The Act gave the government the ability to maintain Irish neutrality during The Emergency by providing it with sweeping new powers for the duration of the emergency situation; these included internment, censorship of the media, postal censorship, and additional government control of the economy.
During the Dáil debate on the act, Fine Gael TD John A. Costello was highly critical of the proposed increase of powers, stating that
... we are asked not merely to give a blank cheque, but, to give an uncrossed cheque to the Government.
Preparation for the emergency was well in hand a year before it was needed, because by way of the 1938 Anglo-Irish Trade Agreement, access had been acquired to the British government's Second World War legal emergency preparations. The Sudetenland crisis prompted the adapting of the British "war book" for Ireland's purposes; draft legislation was already finished by 18 September 1938.
According to Tony Gray, the "Emergency Powers Orders" or EPOs "made under the Act were so draconian that they effectively abolished democracy for the period, and most aspects of the life of the country were controlled by the dictatorial powers the government acquired". The Garda Síochána received extended powers of search and arrest. Compulsory cultivation of land and compulsory queuing for buses were a few topics for which EPOs were made. A total of 7,864 orders were made. One aspect of the EPOs was that, once they were laid before the Oireachtas, TDs could only annul or accept an EPO; they could not scrutinise or amend them as they could with legislation.
Media censorship of radio broadcasts was effected by having news bulletins read to the head of the Government Information Bureau for approval before being broadcast by Radio Éireann. Weather forecasts were forbidden; this inconvenienced farmers and fishermen.
Amendment and expiry
The EPA originally specified a duration of one year.

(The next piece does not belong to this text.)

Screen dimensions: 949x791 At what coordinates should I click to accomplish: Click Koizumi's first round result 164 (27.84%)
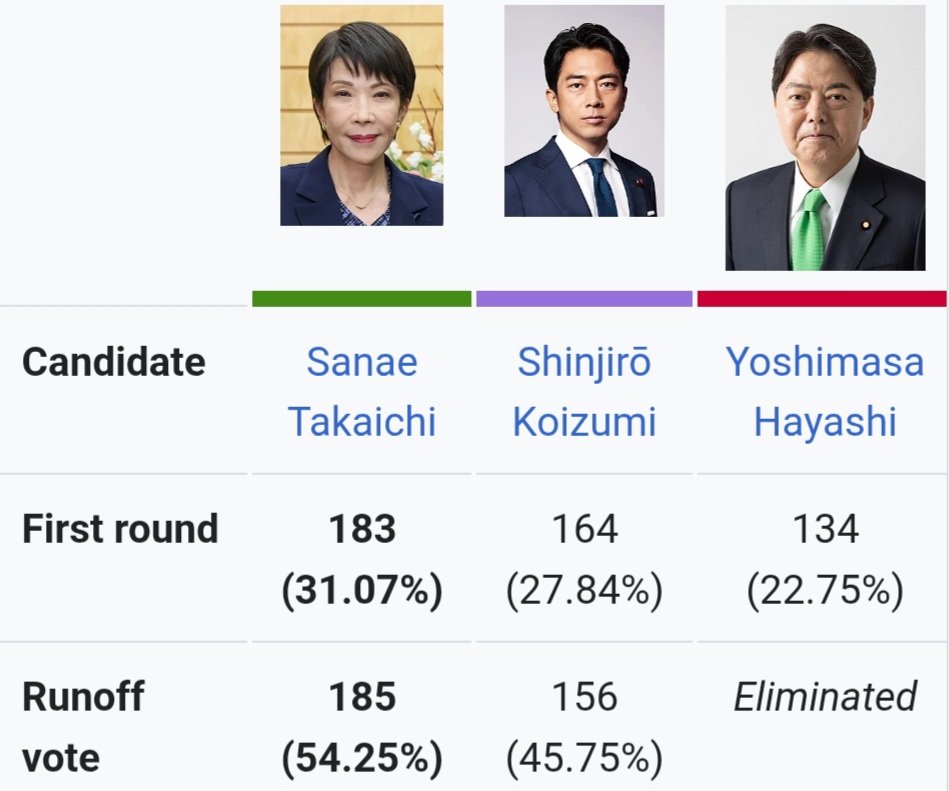pos(584,559)
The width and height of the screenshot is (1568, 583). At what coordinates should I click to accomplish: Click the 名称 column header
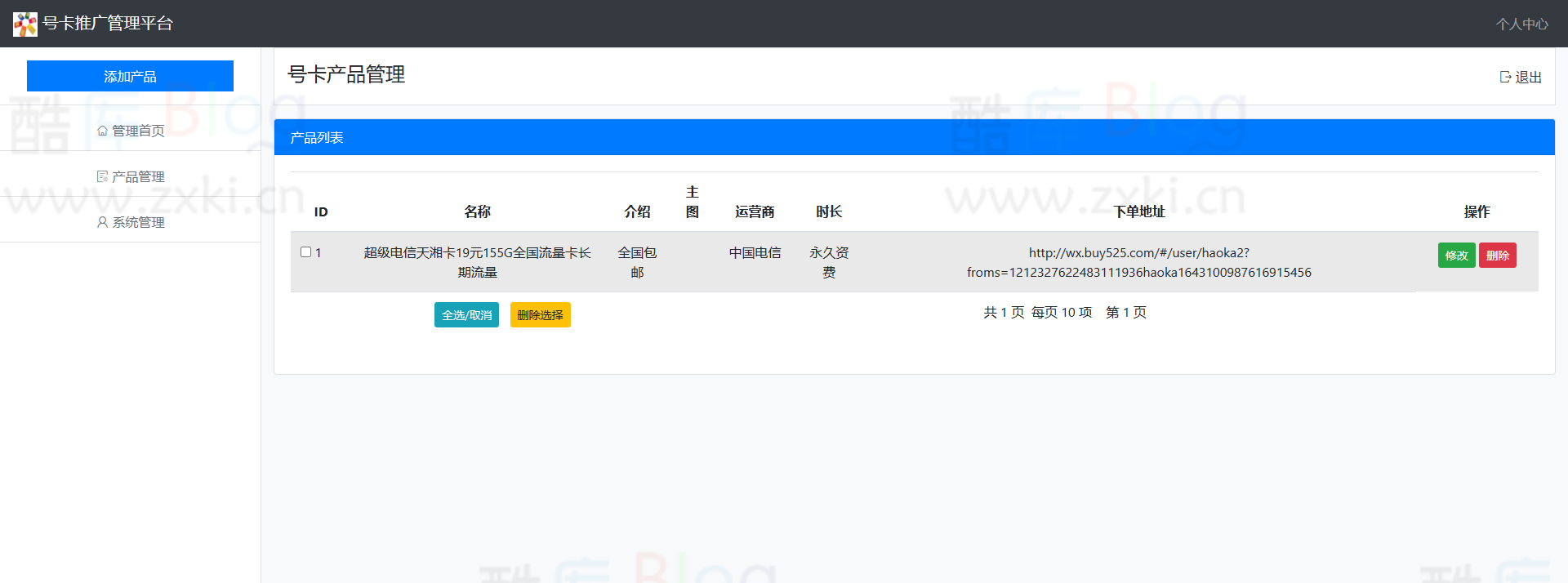click(x=477, y=211)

Amending Acts, passed annually, continued the principal Act until 2 September 1946, when it was allowed to lapse. There were also substantive amendments to the Act's provisions; those of 1940 and 1942 increased the emergency powers, while that passed in 1945, as the war was ending, reduced them. Whereas the original Act allowed for the internment of foreign nationals, the 1940 amendment extended this to Irish citizens, in order to combat Irish Republican Army activity.
The EPA finally lapsed on 2 September 1946. However, the state of emergency itself was not rescinded until 1 September 1976.
Continued orders
The EPA's final year in operation began with Japan's surrender, and most EPOs were explicitly revoked before the Act itself expired. The remaining orders would automatically expire when the Act did. The then government wanted to keep many in force, mostly concerning economic and financial matters. These EPOs had been passed under the EPA, not because the powers they granted were otherwise unconstitutional, but because they would otherwise have required primary legislation, which is much slower to pass than secondary legislation. Several acts passed before the EPA expired kept these EPOs in force even after the EPA's expiry. The Law Reform Commission in 2015 noted that most of these EPOs are not listed in the electronic Irish Statute Book and should be explicitly revoked "as a matter of good practice". Some of them are accessible via the Oireachtas library's online public access catalogue.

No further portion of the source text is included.